Higher Education in Wilmington
3 May, 2010
College mission statements, like ancient laws, national codes and constitutions, sometimes fall into desuetude – out of fashion, out of favor, ignored. If such statements or decrees are alleged to reflect Divine law, then the people – now indifferent – have gone astray. If there is no Law (as Modernists would have it) to which “higher education” they appeals, an inquiry into the people’s general morality cannot be known by the historian/observer because there is no Standard to violate. There is no Right and no Wrong. Everyone is cool.
WilmingtonCollege publishes a mission statement which declares:
The purpose of Wilmington College is to educate, inspire, and prepare each student for a life of success and service . . . shaped by traditions of . . . distinctive values of the Religious Society of Friends (Quakers) . . . to seek truth and social justice.
But what can that mean if there is no Truth?
In keeping with this mission, the College seeks “to foster a commitment to the highest standards.” Among the “core values” is “integrity” by which teachers intend to teach their students “to be fair, honest, and ethical.” The college desires that its students “value the dignity and worth of all persons.”
Sadly, in keeping with the popular trend of the “progressive” minds of the last twentieth century which dominates contemporary (and “liberal”) liberal arts institutions, “all persons” includes capital offenders and enemy combatants but excludes the most helpless and innocent of all – children in the womb. Thus it is No to war; No to capital punishment; and Yes to aborting unwanted fetuses. (But we will speak no more on that well-aired subject.)

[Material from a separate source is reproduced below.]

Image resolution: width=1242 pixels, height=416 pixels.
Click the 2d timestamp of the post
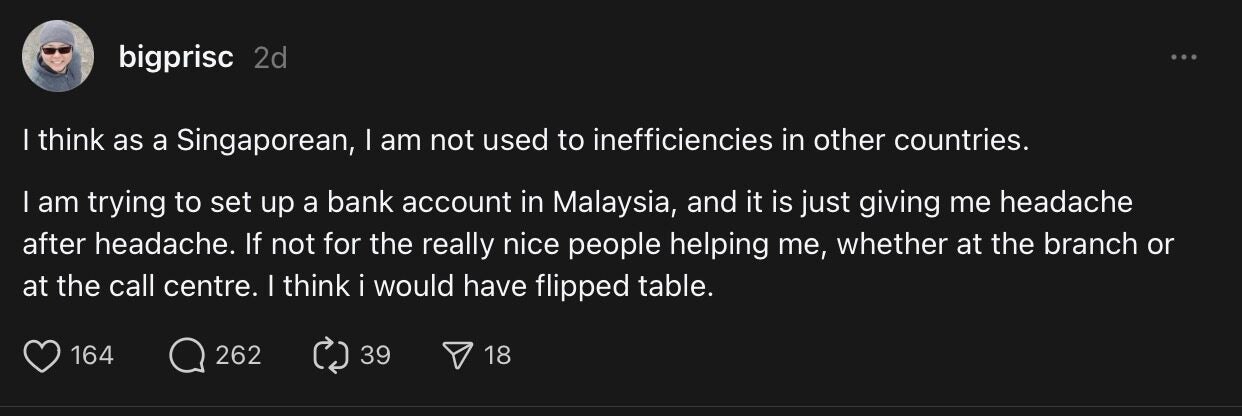point(270,58)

One need only look at the debased education young minds are getting in social work and criminal justice classes at Wilmington College to catch a glimpse of such Lawlessness (and Truthlessness). There one can take courses in which professors apply their liberated (and foul) speech to unabashedly declare their disdain for the fact that 1) America was established by Christians; 2) colonists transplanted the Christian culture of Europe to this land; 3) the purpose of the federal Constitution vis-à-vis religion was to allow the states to establish their own forms of religion (presumably of the Christian variety) by their own constitutions and codes without interference from the “general” or “federal” government.
A student who majors in social work at Wilmington can read Eve Ensler’s The Vagina Monologues, with aforeword by Gloria Steinem, which praises lesbianism and all manner of extra-marital sexual activity. Social work professor Tim Hawk will declare himself a “socialist,” (not to be confused with social worker), denounce the current “Tea Party” movement, praise Che Guevara, and distribute without comment pamphlets to the class (“Our Godless Constitution”) the day after a student mentions that fact that most of the Founding Fathers were not deists (but orthodox Christians, in fact).
Dr. Joyce Dozier, assistant professor of criminal justice, is famous for dropping the “F word” along with the standard “G-Damn.” Admittedly these expressions are used casually if not flippantly and adjectivally rather than as earnest imprecations of the Divine disfavor upon some person or thing. But they do little to exalt the higher education institution or the surrounding community when they fly from the mouth of the august and learned instructor. Are the students expected to surpass these examples in ethics and citizenship? Rather that students had for instructors examples of elegance rather than decadence.
The conclusion of the matter? Reform education. Teach ethics in WilmingtonCollege: Biblical and Christian. Teach the Truth; your mission says you believe there is such a thing. (Do it in the high schools, too, so students won’t be too far behind they enter the world of college campus.) Discourage fornication (both hetero- and homo-); exalt self-discipline and sexual purity, so students won’t be, in character, so unprepared for marriage.